There are three near-term research realities to watch. First, the most credible candidates are moving through careful, indication-specific trials, typically for acute ischemia rather than broad transfusion replacement. Second, transfusion replacement remains a high bar. Regulators will expect convincing evidence that a product is at least as safe as current standards, and historically HBOCs have struggled with that. Third, translational work now emphasizes situational uses like machine perfusion of organs or adjuncts in stroke where the benefit risk calculus is more favorable and the intervention window is narrow. Recent studies in organ perfusion and stroke models showcase that strategic, narrow indications could be the path to real-world use.
Beyond the bench and clinic there are ethical and operational questions that demand attention. If a product can alter oxygen delivery, could it be repurposed for performance enhancement by nonmedical actors? How should military medical doctrine integrate a therapy that may temporarily alter physiology but carry downstream risks? Who decides when a medic in a forward position deploys an experimental oxygen therapeutic when the patient is also exposed to blast, toxins, or prolonged evacuation timelines? The dual use nature of respiration-modifying biotech is obvious and requires rules of engagement, robust consent frameworks for clinical research, and transparent oversight.

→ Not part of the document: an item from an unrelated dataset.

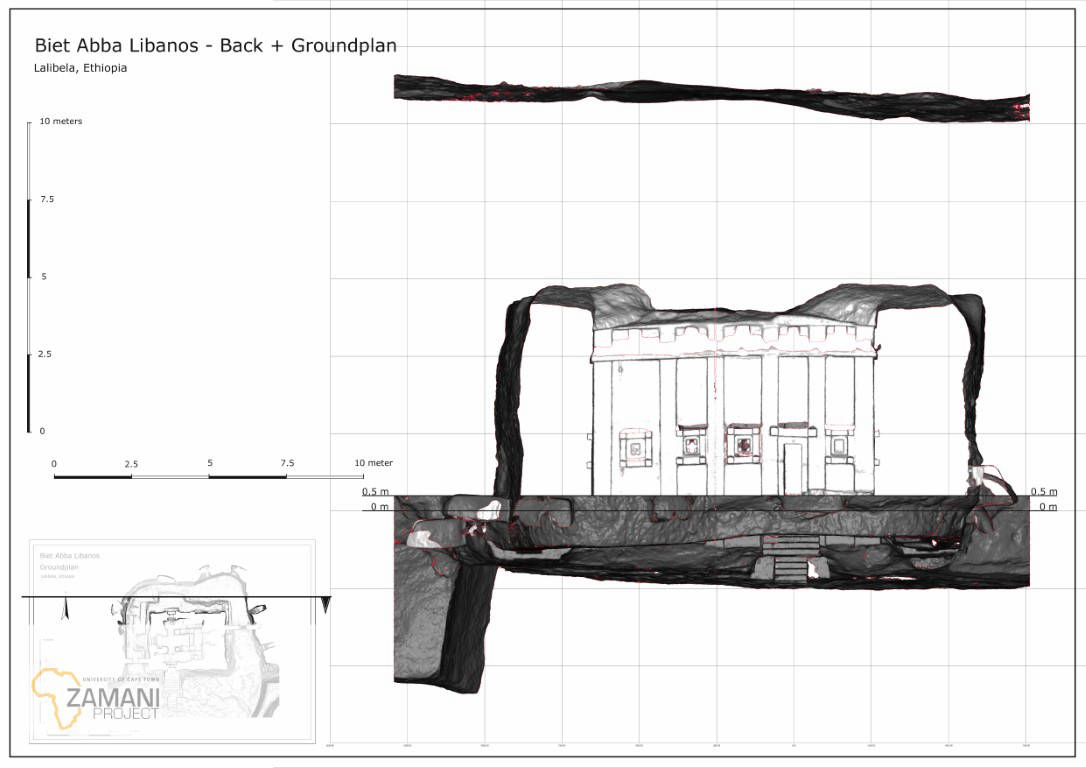Click the left section-line arrow marker

[x=65, y=605]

If policymakers and funders want resilience outcomes, the most useful investments are not simply more animal efficacy screens. They are studies that link chemical structure to predictable safety signals, standardized assays for oxidative potential, and independent, precompetitive data sharing about mechanisms that drove earlier failures. Regulators have already started assembling side by side comparisons that point the way. The pragmatic approach is to fund indication-focused trials, de-risk the toxicology profile early, and build deployment concepts that pair novel oxygen therapeutics with concrete protocols for use in austere settings.
The laboratory work now being reported is promising in that it returns the field to first principles: can we move oxygen without breaking the body in the process. The answer is not yet yes at scale, but the advances in molecular engineering and a clearer regulatory playbook mean that over the next several years we may see oxygen therapeutics that are safe enough for specific, high-value uses. For strategists and medics thinking about resilience, the responsible stance is to follow the science, demand transparent safety data, and prepare doctrine and logistics for a future where a vial or infusion could buy an extra hour for wounded service members or a damaged organ. That extra hour could be decisive, but only if the interventions are both effective and safe.